/---

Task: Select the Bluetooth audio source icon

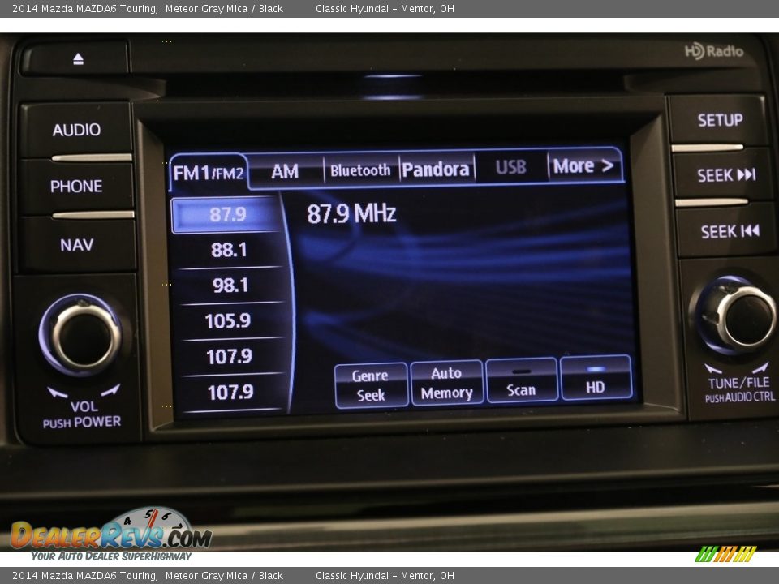Action: point(360,170)
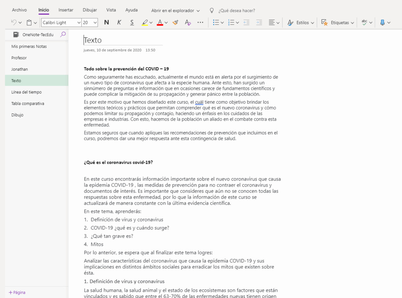The width and height of the screenshot is (402, 298).
Task: Click the format painter brush icon
Action: [175, 23]
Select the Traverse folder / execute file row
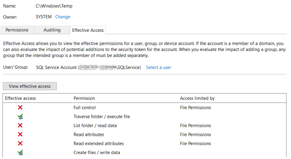This screenshot has width=291, height=159. 144,117
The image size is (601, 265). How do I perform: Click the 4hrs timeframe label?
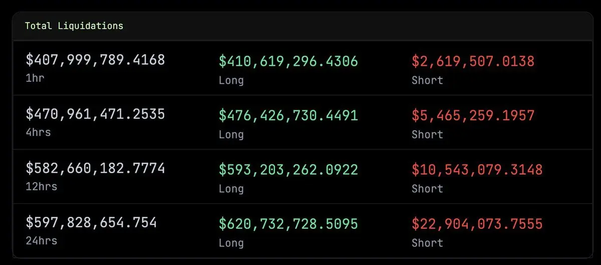pyautogui.click(x=38, y=133)
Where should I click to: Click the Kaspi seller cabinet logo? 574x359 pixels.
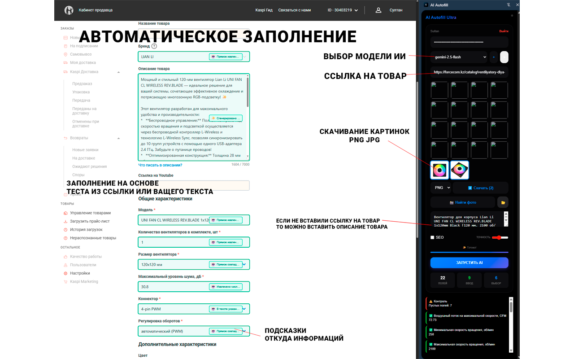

\---

* [EXERCISE]:
Rewrite the lines above as a JSON list of strings, with one string per line and blank lines omitted. Leave out the pictures.

* [SOLUTION FOR THIS TASK]:
[
  "Task: Select the Bluetooth audio source icon",
  "Action: point(360,170)",
  "The width and height of the screenshot is (402, 298).",
  "Task: Click the format painter brush icon",
  "Action: [175, 23]",
  "Select the Traverse folder / execute file row",
  "This screenshot has width=291, height=159. 144,117",
  "The image size is (601, 265). How do I perform: Click the 4hrs timeframe label?",
  "pyautogui.click(x=38, y=133)",
  "Where should I click to: Click the Kaspi seller cabinet logo? 574x359 pixels."
]